Born in rural Orange County in 1929, Holman, a farm boy, grew up 18 miles north of Hillsborough in a family with four brothers and sisters each. He started playing on an acoustic Sears Silvertone guitar that “sound real good–brand new,” that he bought in downtown Durham’s former Five Points area. “My brother and my daddy both play, but they didn’t show me nothing,” Holman recalls.
He’d keep himself awake nights playing tunes, while he tended the tobacco curing in the family’s tobacco barn. “It’s something like puttin’ your bread in the oven; give it time to brown, was what it was. Get your green tobacco, get it yellow and feed it real slow ’til you dry it out. I did that about all my life so I started messin’ with the guitar. It was all the company I had,” he recalls. He also learned from watching other players and listening to records. Early on, he was a Bill and Charlie Monroe fan. Then he heard the Piedmont Blues.
“I like that: Guitar Gabriel, all them came out–and they was by theyself, y’know? I felt that I could do it by myself like they did–something like Blind Boy Fuller and Guitar Gabriel and Lightnin’ Hopkins, that style–I do like that style. I kind of based it on that.”
Holman left the family farm when he was 24–“I had enough of that“–and headed to Durham. “Got a wife since I was on my own.” He learned how to operate heavy machinery the same way he learned to play guitar–by watching. Holman gained community fame as a buck dancer (an earlier form of tap, not unlike tap dancing and clogging crossed) and tap dancer, as well as a fine guitar picker and singer.
“I play house parties, pig pickins; that was good. I’d play a while, then make me a plate, get me something to drink, then pick some more.”
Holman would have remained a secret community treasure if not for Glenn Hinson with UNC-Chapel Hill’s folklore program, who looked him up. At Hinson’s urging, Holman made his first “professional” performance at Durham’s Festival for the Eno. He was 60 years old.
“He’d heard about me and said, ‘I need you. People are startin’ to have festivals and I want you to be an attendant.’ I’d never did those. It was always just 15, 20 people showin’ up at a house, and he’s speakin’ something like about 5,000. I said, ‘Man, no.’ I said, ‘I can’t face those people.’ So I said, ‘I just play for house parties, not a big audience like this,’ and I said, ‘I’m subject for all kind of mistakes, I really don’t know even how to operate.’ ‘Just do what you know,’ they said. So I just did my thing, y’know? And good god, they thought I was the best thing … the King Bee.

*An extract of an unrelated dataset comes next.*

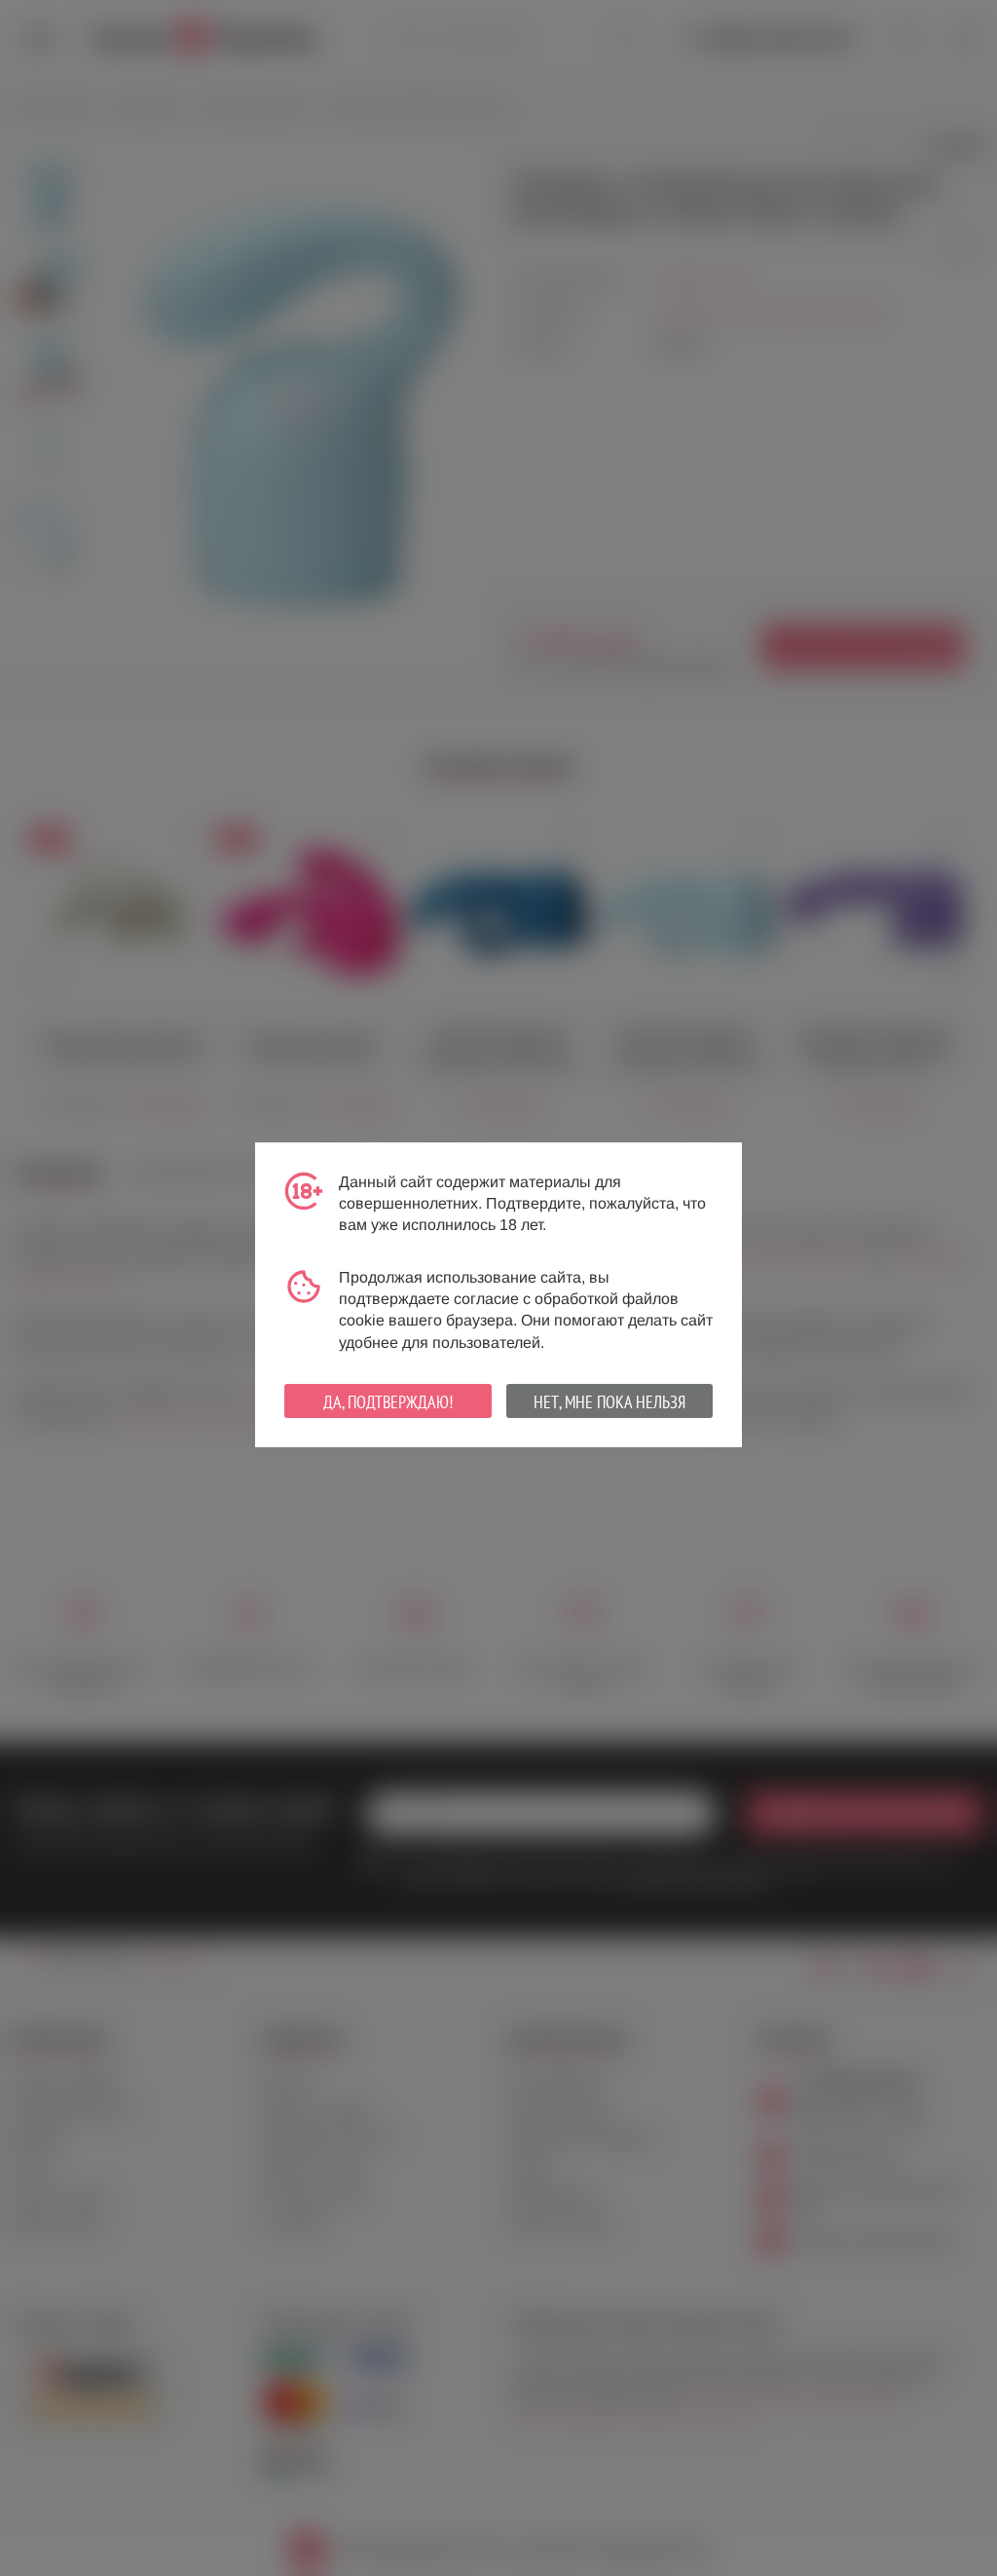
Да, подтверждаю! (388, 1402)
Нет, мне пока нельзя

“Since that time, let me think, I been about all over the world. Oh, good god, everywhere: Asia, Africa, Bangkok, Honolulu, China, Hong Kong, Winnipeg, Chicago, all around, I been there. … Met like B.B. King, Lightin’ Hopkins, Bill McGhee and Sonny Terry and all, Chuck Berry.” In fact, at a Bull Durham Blues Festival in 1988, Holman joined McGhee on stage to trade licks, after which McGhee told the crowd, “I got someone to carry it on, you don’t need me.”
These days, Holman’s tour schedule is slowing down. His wife needs constant medical attention (a nurse comes while he’s at his day job) and, though he picks up a dobro and serenades us with a crisp selection of blues-ified Christmas standards and blues classics, he says his fingers aren’t as quick as they used to be (or his dance step, for that matter).
“I used to be just crazy ’bout tap dancin’ and buck dancing; but my back jumped again.
“Got a slipped disc on my construction job, once you knock your back out again it never gets back. I work; I just got to be particular how I do it.
“Have to get me somebody else [to carry on The blues]. My fingers is getting stiff.”